Discriminating employers long ago learned to observe carefully the condition of every applicant. It is now a pretty well accepted fact that the accountant who neglects his finger nails will probably also neglect his entries; that the clerk who is slovenly about his clothes will also be slovenly about his desk and his papers; that the man who cannot be relied upon to keep his shoes shined and his collar clean is a very weak and broken reed upon which to lean for anything requiring accuracy and dependability.
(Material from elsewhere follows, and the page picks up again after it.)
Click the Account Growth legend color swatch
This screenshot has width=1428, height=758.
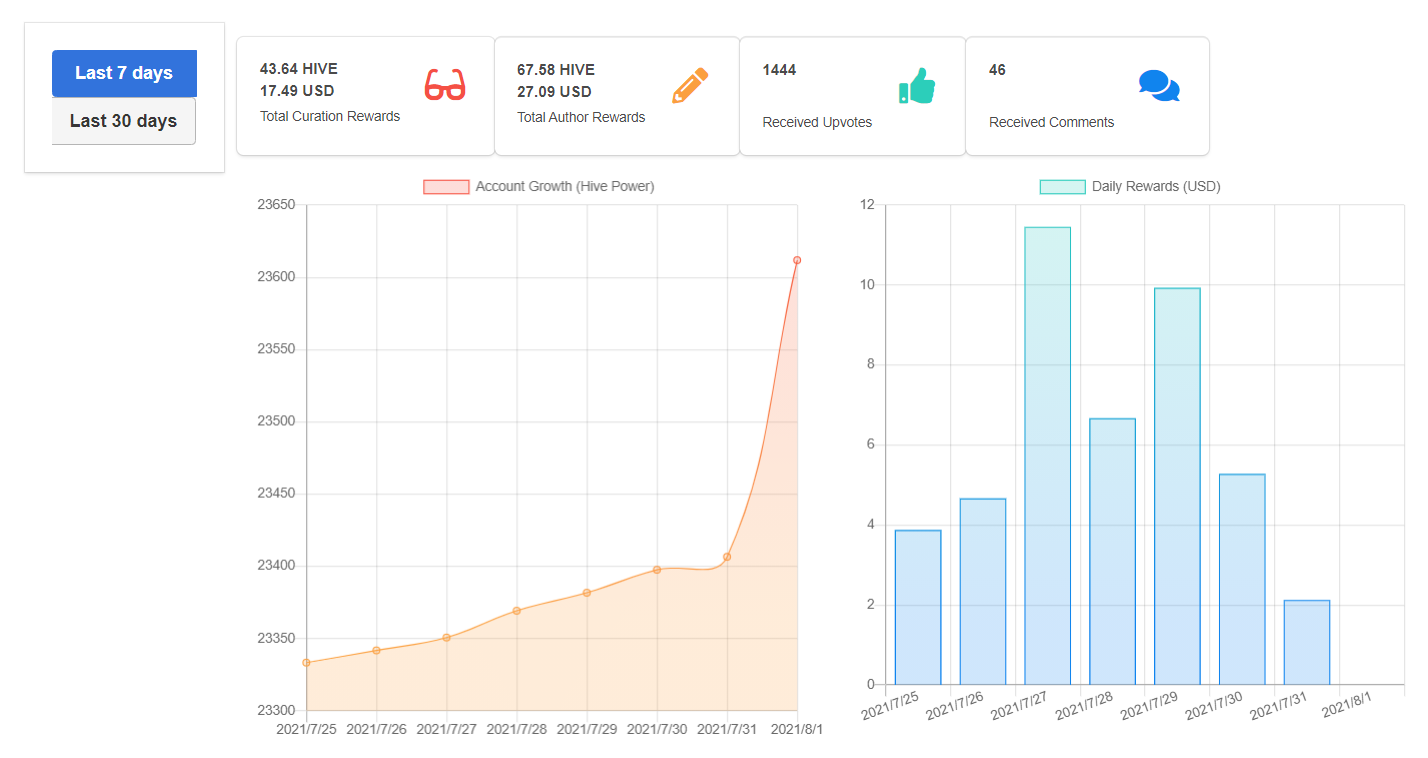point(446,187)
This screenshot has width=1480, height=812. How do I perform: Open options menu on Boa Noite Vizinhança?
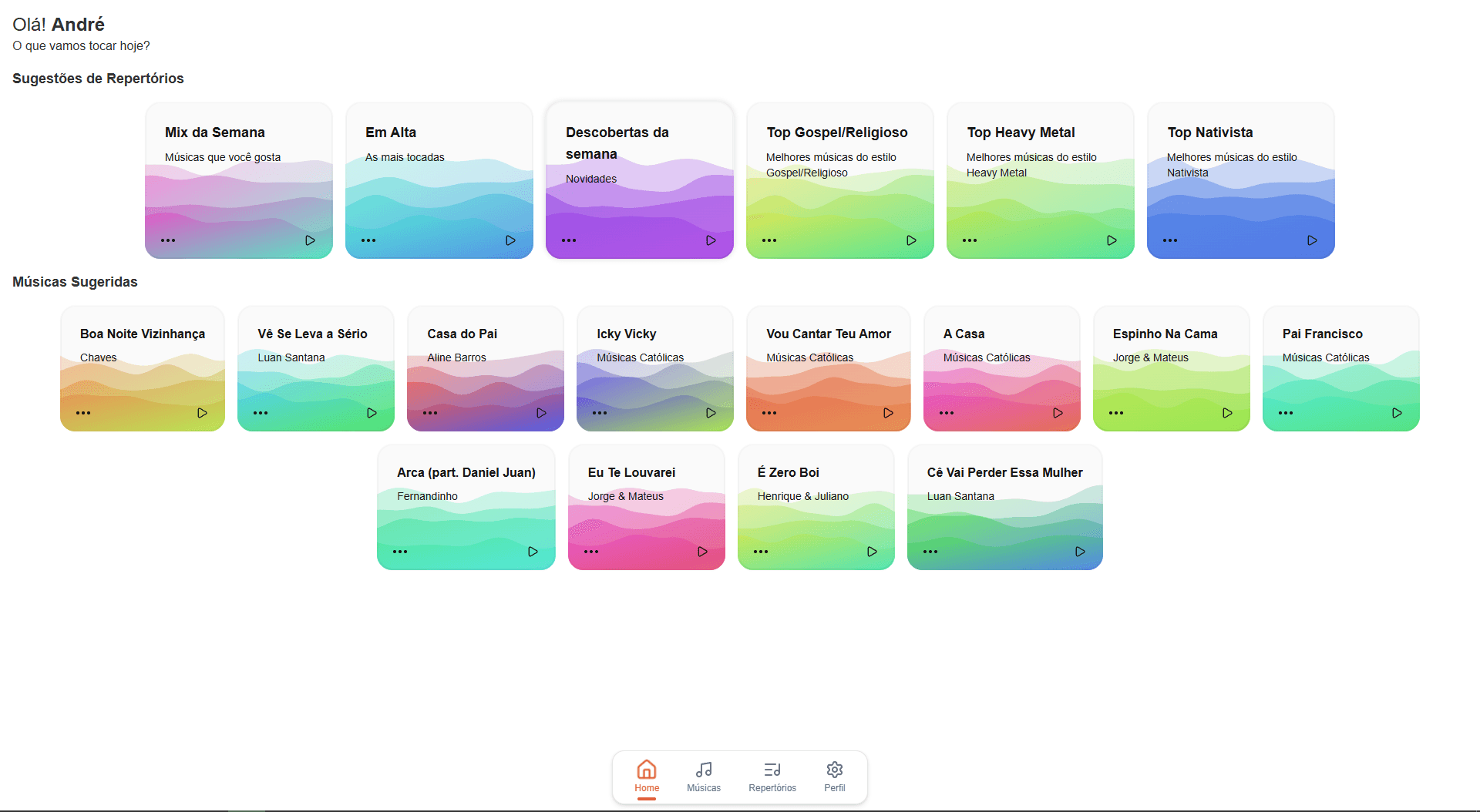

HOW THE SCIENCE IS VERIFIED
We have presented to you, in a brief way, the fundamental principles of the science of character analysis and the nine fundamental variables in man to which those principles apply. Are we not justified in saying that a body of knowledge which has been so classified and organized that the main fundamental facts of it can be presented in a few pages, is, indeed, a science? Add to this the fact that every conclusion is not only based upon these fundamental scientific principles, but has been carefully verified by investigation and observation in not only hundreds but thousands of cases, and has been used daily for years under the trying conditions of actual commercial practice, and this science has passed out of the merely experimental stage.
CHAPTER II
HOW TO LEARN AND APPLY THE SCIENCE OF CHARACTER ANALYSIS
There are two ways to learn any science.
The first is to begin by collecting all possible facts, recording them and verifying them under all possible conditions, until they are as thoroughly established as any facts can be in our imperfect human understanding. The collection of facts in this way requires the most painstaking research, oftentimes including many thousands of observations. When all the facts have been thus collected and verified, they are classified. Then they are carefully analyzed and an effort is made to find some of the laws which underlie them. Perhaps, instead of a definite law, all that can be at first advanced is a hypothesis or theory. This hypothesis or theory having been formulated, many thousands of observations are taken in an effort to establish it as a definite law or a principle. Oftentimes whole new realms have to be explored before this can be determined. Sometimes, after a theory is advanced, perhaps seems to be approaching complete establishment, some fact or set of facts is discovered which compels the setting aside of all old theories and the formulation of a new one. When a theory has been definitely established as a law, other laws are sought in the same way until, finally, there are enough laws established to form the basis of a general principle. Then more laws and more principles are added in the same way until, finally, the body of knowledge has become sufficiently accurate, sufficiently definite and sufficiently organized and classified to be called a science.